Segundo ele, as geadas dos últimos
anos (principalmente em 2000 e 2013) e a falta de incentivo à
cafeicultura, com preço mínimo que não cobre o custo da produção,
acabaram por corroborar para a redução gradativa da área de cultivo no
Paraná, mas, por outro lado, esse processo propiciou uma "seleção
natural e mais conscientização dos produtores por produtos de mais
qualidade". "O Paraná já chegou a produzir 24 milhões de sacas, mas
herdamos a ‘fama’ de que ‘quantidade não é sinônimo de qualidade’. Hoje,
produzimos 1 milhão de sacas e os recentes concursos de qualidade vêm
comprovando e legitimando os avanços da qualidade do nosso café",
ressalta.
Diante dos cuidados com o café, da florada até agora,
as condições climáticas na hora da colheita são fundamentais para
garantir a qualidade do produto final: "Chuvas em excesso e/ou por
muitos dias interferem na qualidade do café e, nesse aspecto, a
mecanização também ajuda, já que a colheita é feita mais rapidamente do
que a manual", avalia Franzini.
"A cafeicultura ainda é uma
atividade muito importante para a nossa economia e merece ser
incentivada.
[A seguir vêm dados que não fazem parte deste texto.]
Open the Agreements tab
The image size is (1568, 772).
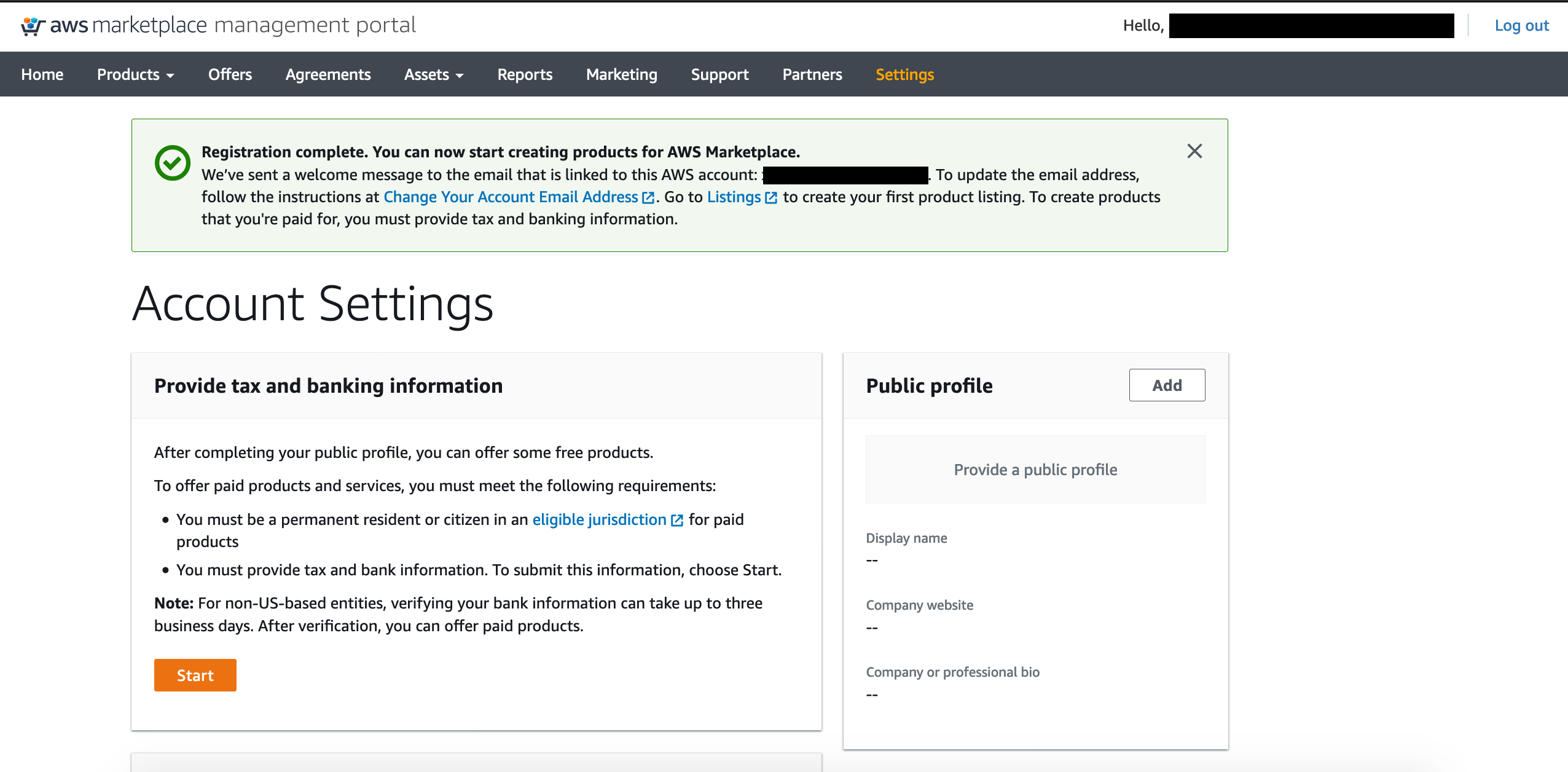[327, 74]
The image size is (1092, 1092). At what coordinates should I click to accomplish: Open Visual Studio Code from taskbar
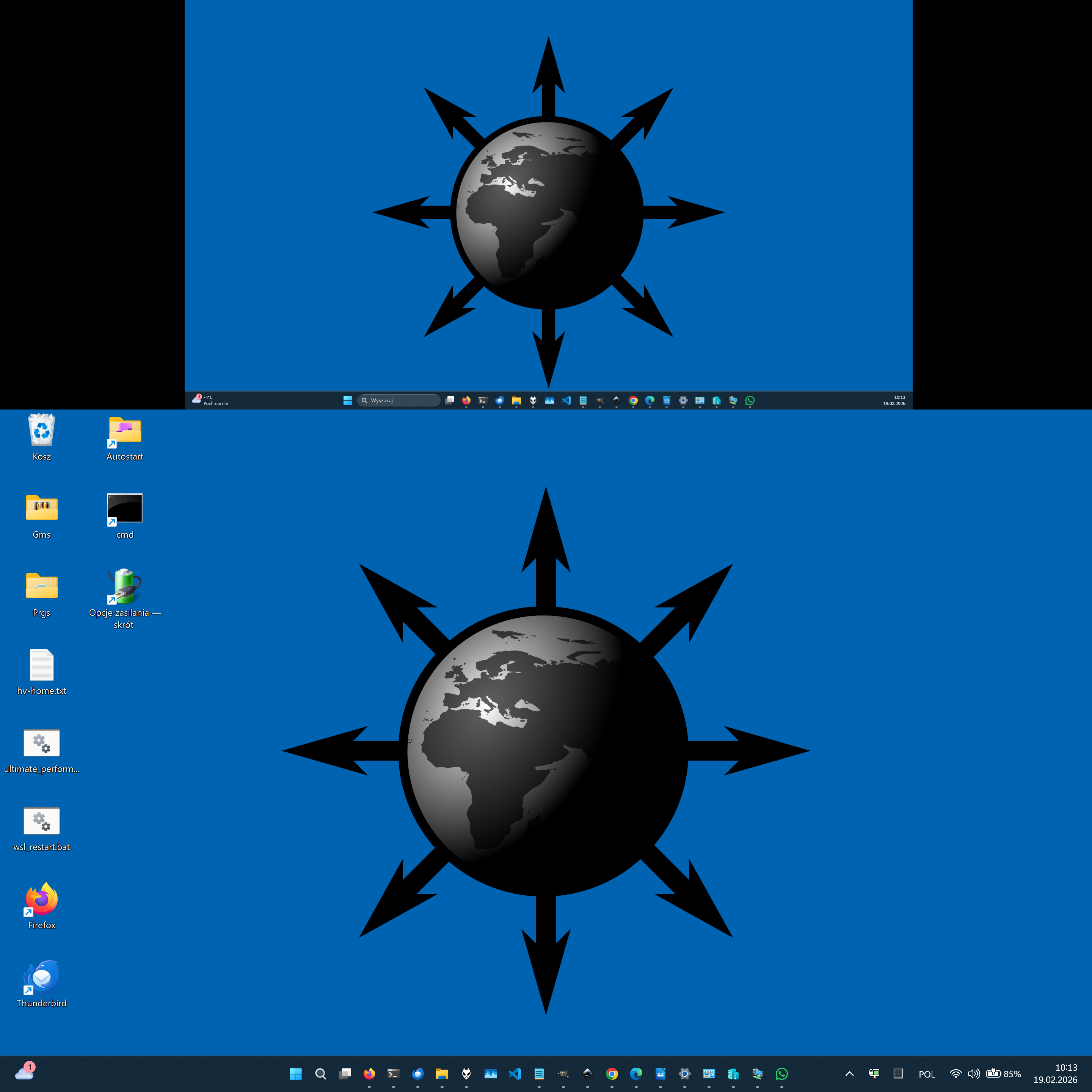pyautogui.click(x=515, y=1073)
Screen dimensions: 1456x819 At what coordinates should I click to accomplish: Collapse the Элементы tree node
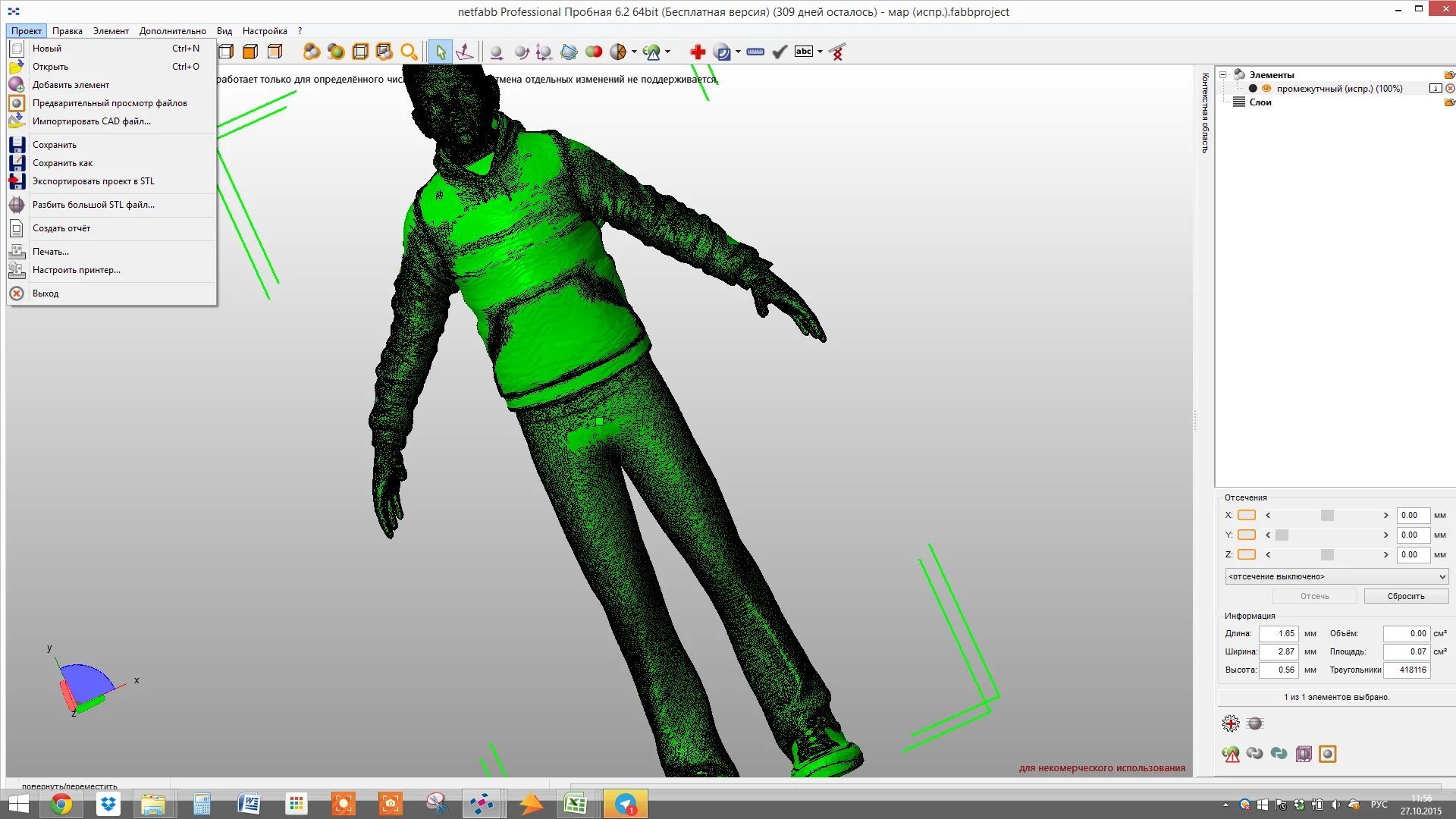click(1222, 74)
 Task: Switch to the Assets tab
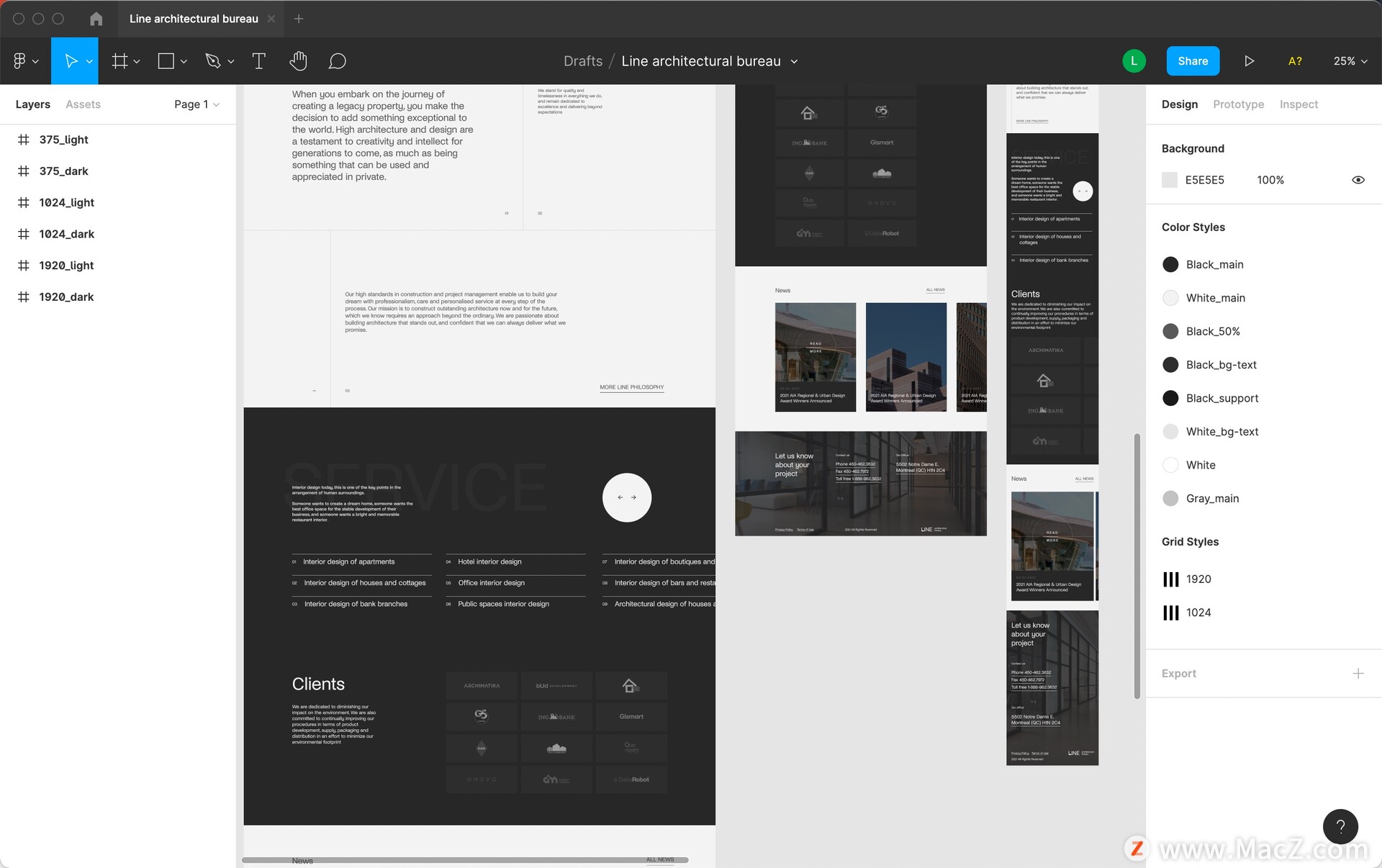pyautogui.click(x=83, y=104)
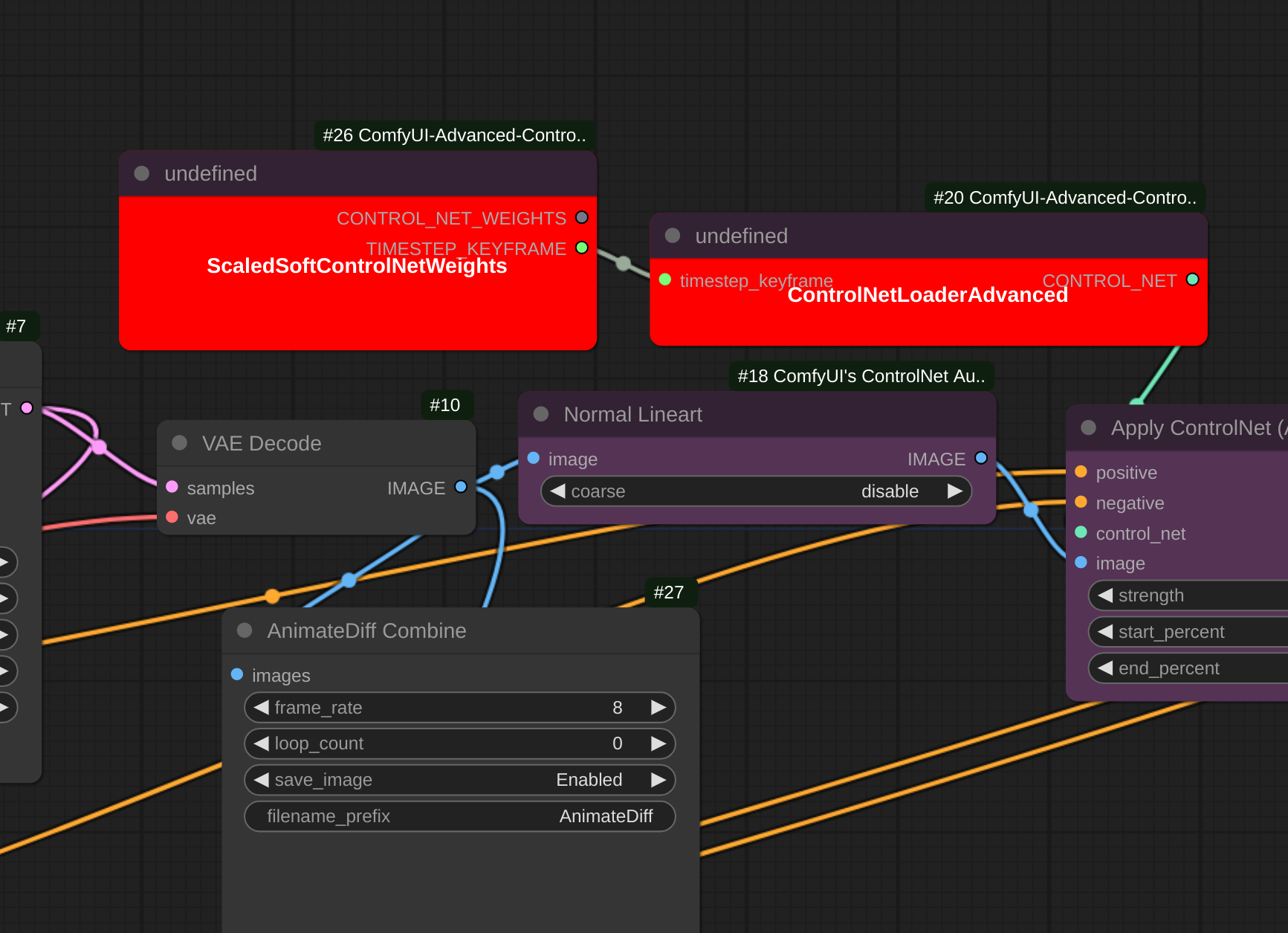Select the Apply ControlNet node header

[1182, 427]
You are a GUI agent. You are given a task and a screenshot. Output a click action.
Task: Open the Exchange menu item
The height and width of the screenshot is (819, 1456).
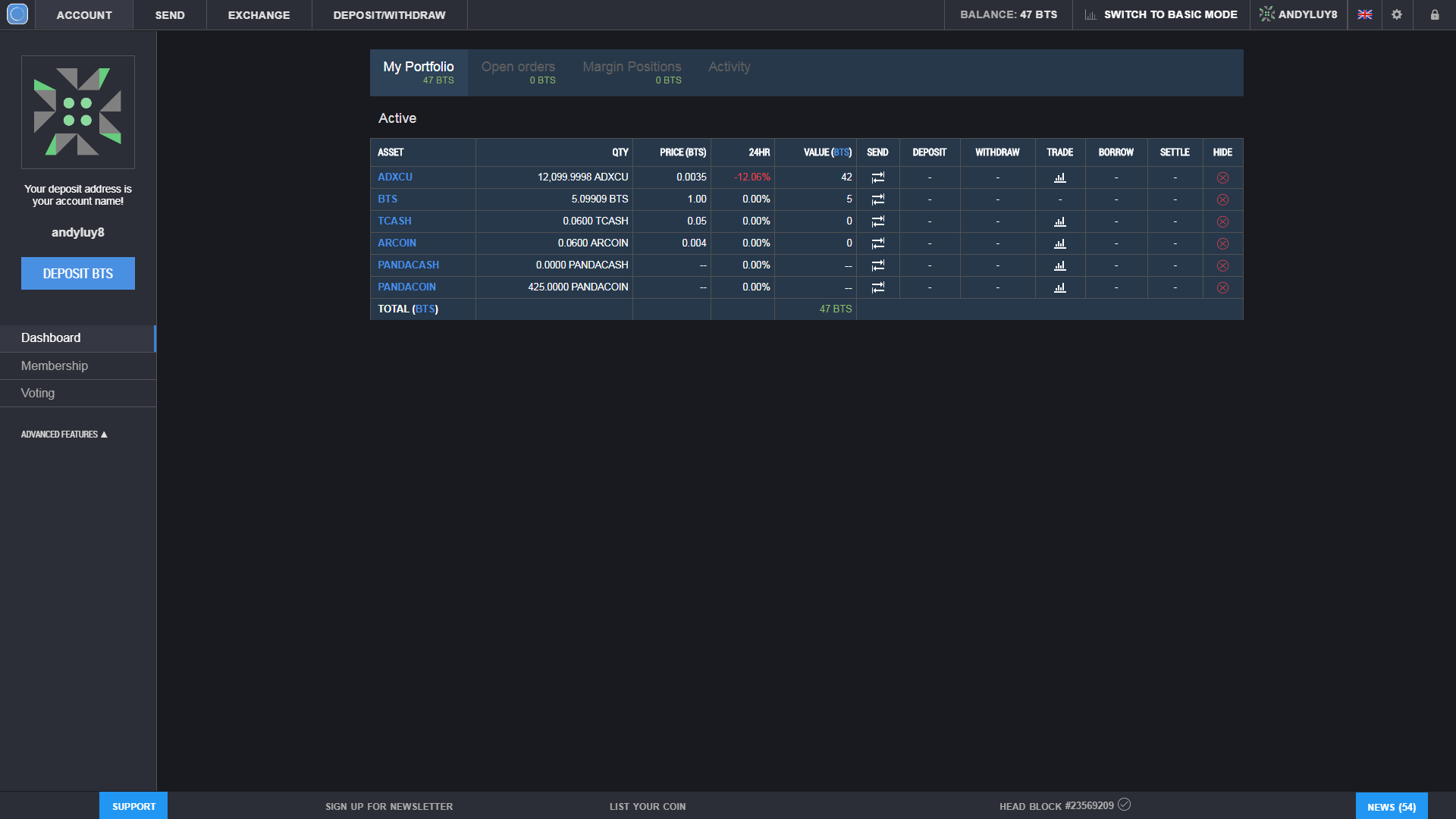259,15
A modernização é necessária e a difusão de tecnologias
precisa acontecer. A assistência técnica também precisa ser mais próxima
do agricultor e depende de mais incentivos do governo e da iniciativa
privada. Infelizmente, poucas cooperativas atuam no café. Outro
incentivo importante é com relação às linhas de crédito e seguro. O
Pró-Agro, por exemplo, deveria englobar o seguro da planta perene e não
apenas da produção. É um dos ajustes que a Câmara Setorial já sugeriu e
está sendo avaliado pelo Banco Central", defende.